A leading Scottish estate agency has sounded a stark warning to Prime Minister Andy Burnham's government, cautioning against new plans to tax property wealth to fund policy commitments.
The firm, DJ Alexander Scotland, is concerned that measures under consideration could severely impact the nation's housing market. Potential reforms include adjustments to capital gains tax (CGT), inheritance tax (IHT) reforms, a broader wealth tax, and new property levies.
Specific proposals cited by DJ Alexander include extending taxes on higher-value homes, introducing National Insurance contributions on landlords' rental income, and broadening the scope of taxes on property assets. The firm asserts that these changes risk undermining vital investment and eroding confidence across the housing sector.
David Alexander, Chief Executive Officer of DJ Alexander Scotland, expressed uncertainty about the government's policy direction but noted that a lack of detailed proposals leaves limited options for funding new policies without altering existing tax restrictions. He suggested that targeting assets, homes, and wealth may be seen as a way to generate revenue.

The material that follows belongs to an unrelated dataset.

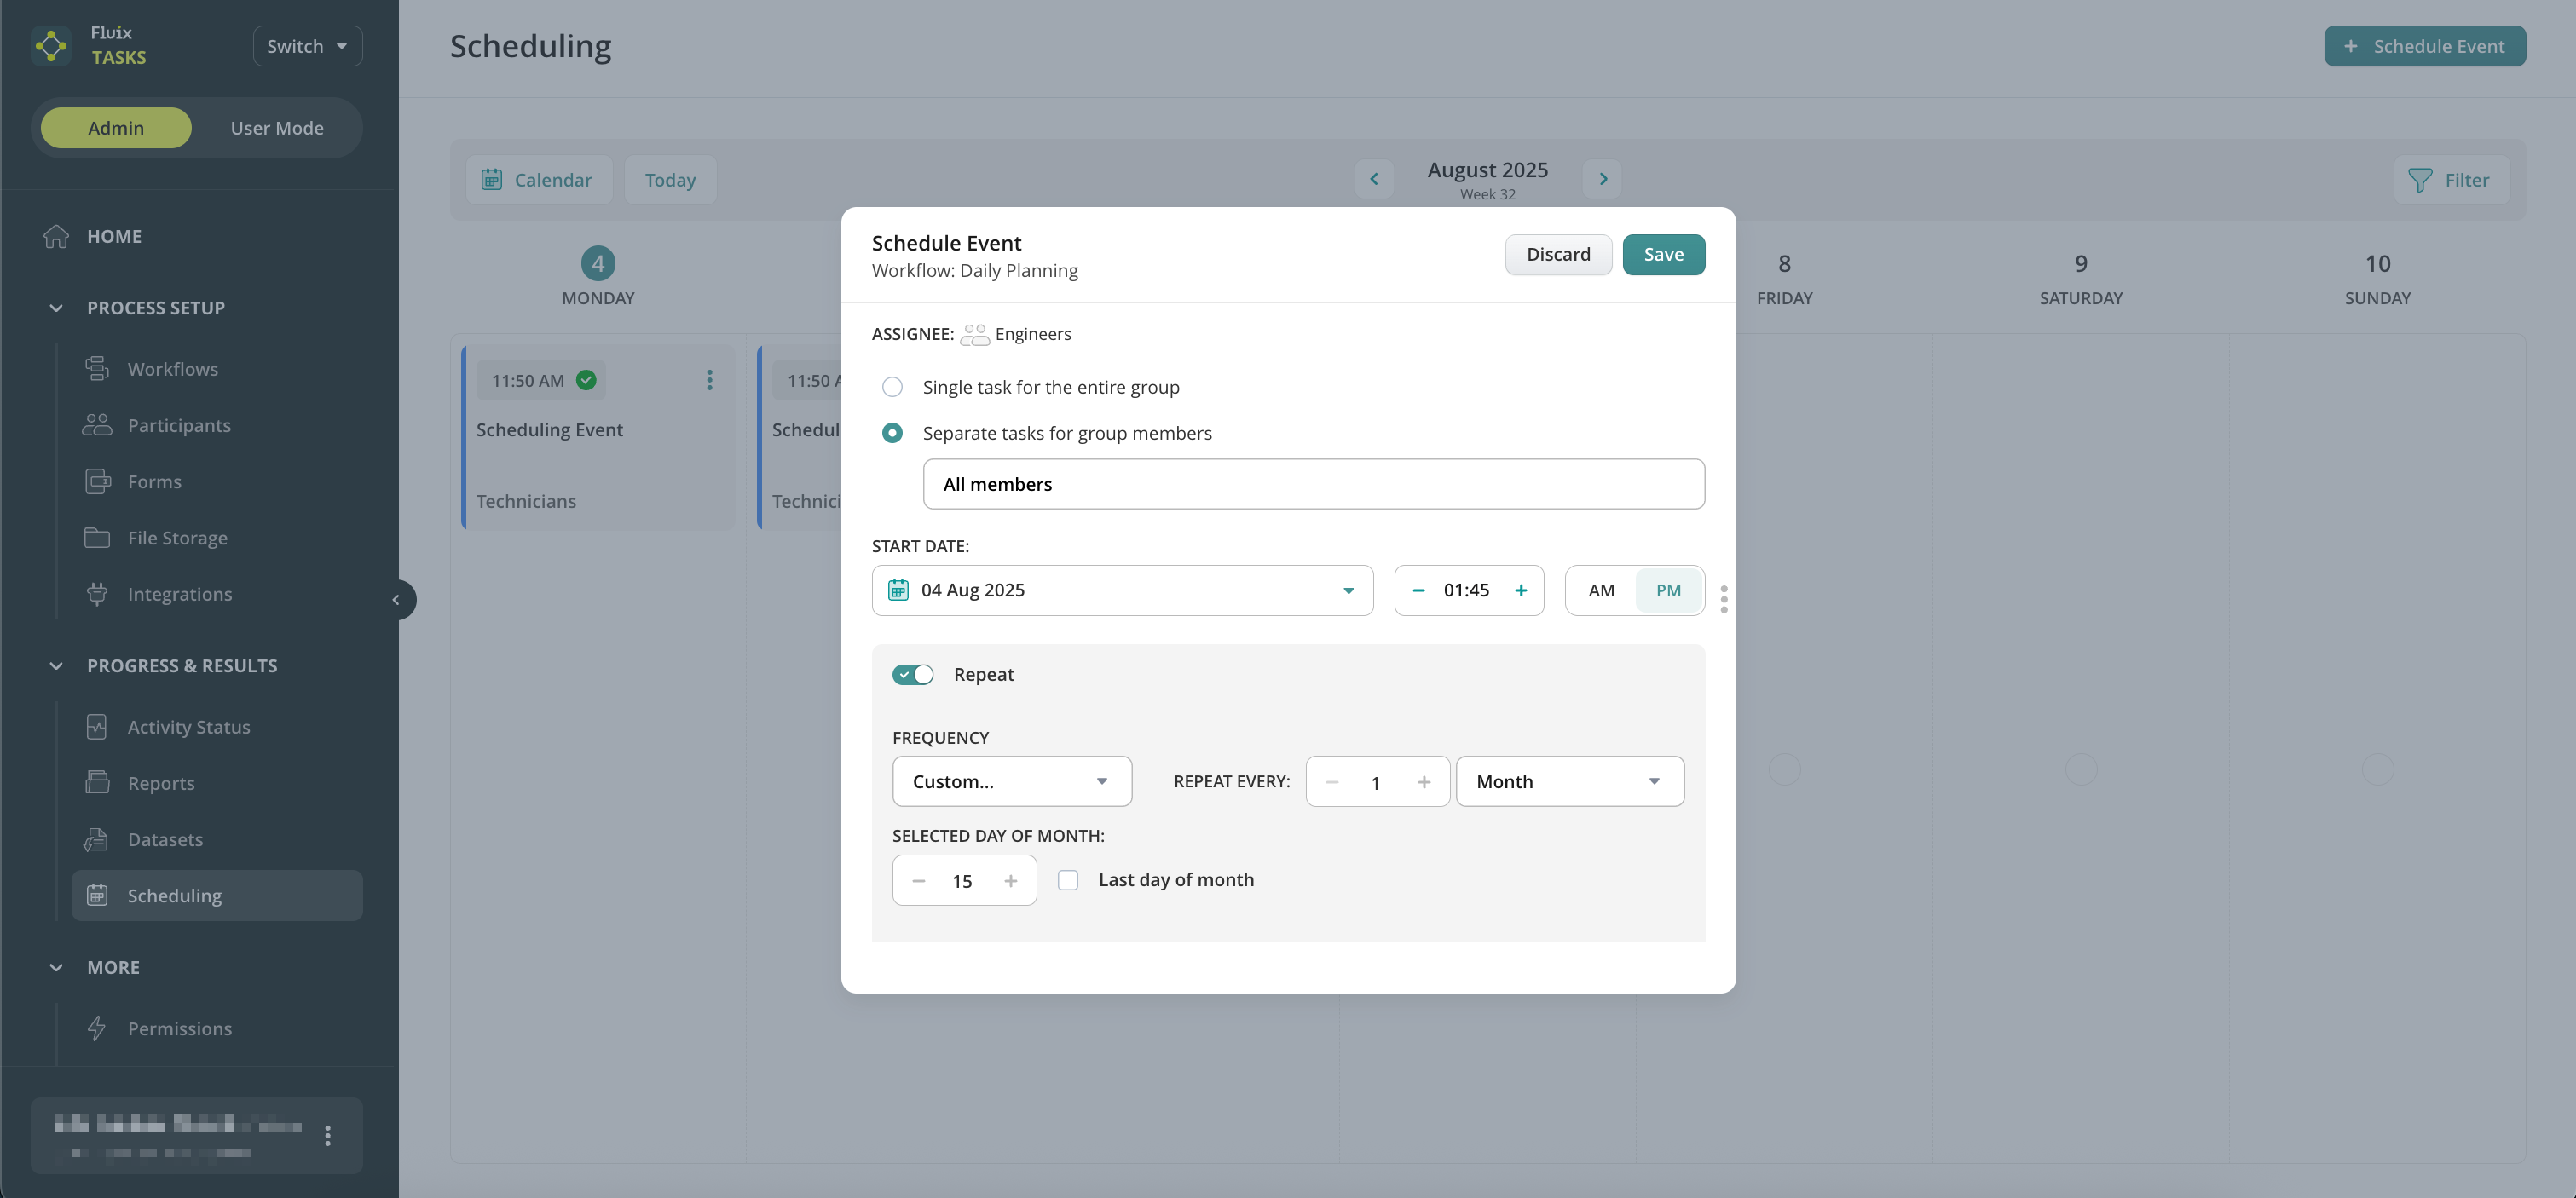This screenshot has height=1198, width=2576.
Task: Open Activity Status icon in sidebar
Action: click(97, 727)
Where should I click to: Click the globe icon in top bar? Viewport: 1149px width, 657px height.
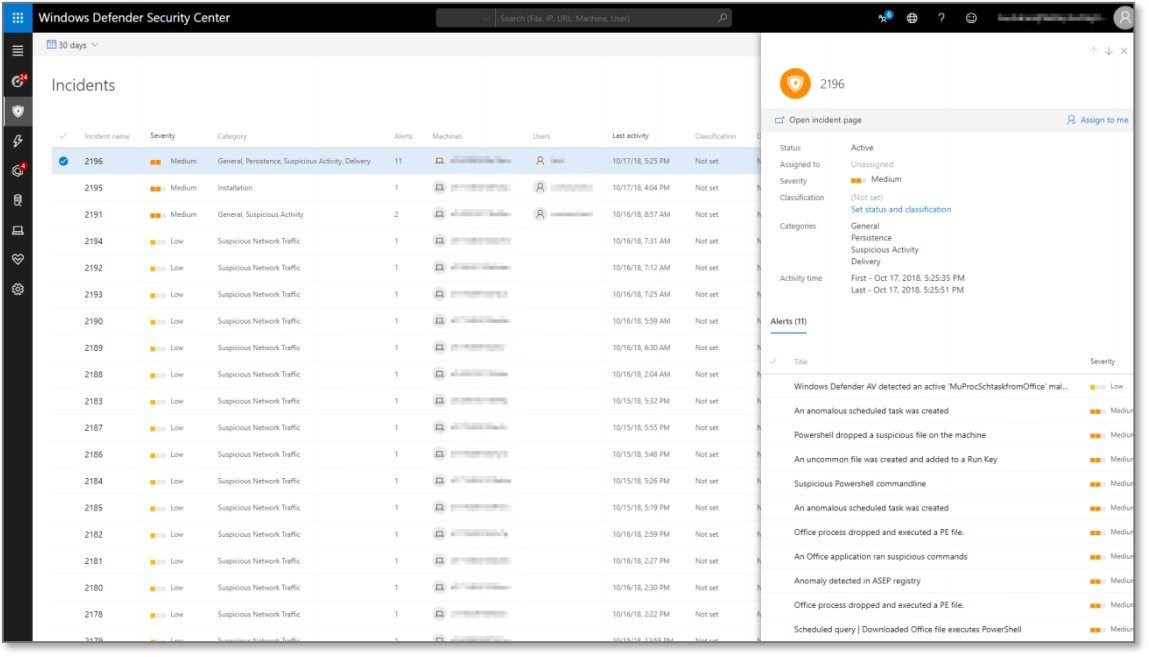(912, 18)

The potential ramifications of these measures could cause significant disruption, according to Mr Alexander. Changes to CGT or a 'mansion tax', for example, might generate limited revenue but could cause substantial distress for elderly homeowners who are 'asset-rich but cash-poor'. These individuals may face annual levies due to long-term house price inflation outpacing general inflation over recent decades.
The estate agency chief argued that policies such as a wealth tax or changes to IHT often fall short of revenue expectations, disproportionately affecting middle earners and savers rather than the ultra-wealthy. He also warned that introducing National Insurance on landlords' rental income could reduce the supply of available rental homes and lead to higher rents for tenants across the UK.
The firm concluded by criticising the tendency to view homeowners and asset holders as 'easy targets' for taxation, warning that such policies often inadvertently penalise aspiration, thrift, hard work, and saving. David Alexander advocated for policies that foster growth in the housing market, encourage saving and investment, and increase homeowner confidence.
The estate agency's warning comes amid reports of potential tax reforms being considered by the government to fund new policy commitments. The firm urged caution and highlighted the need for a more nuanced approach to taxation that does not unfairly penalise homeowners and asset holders.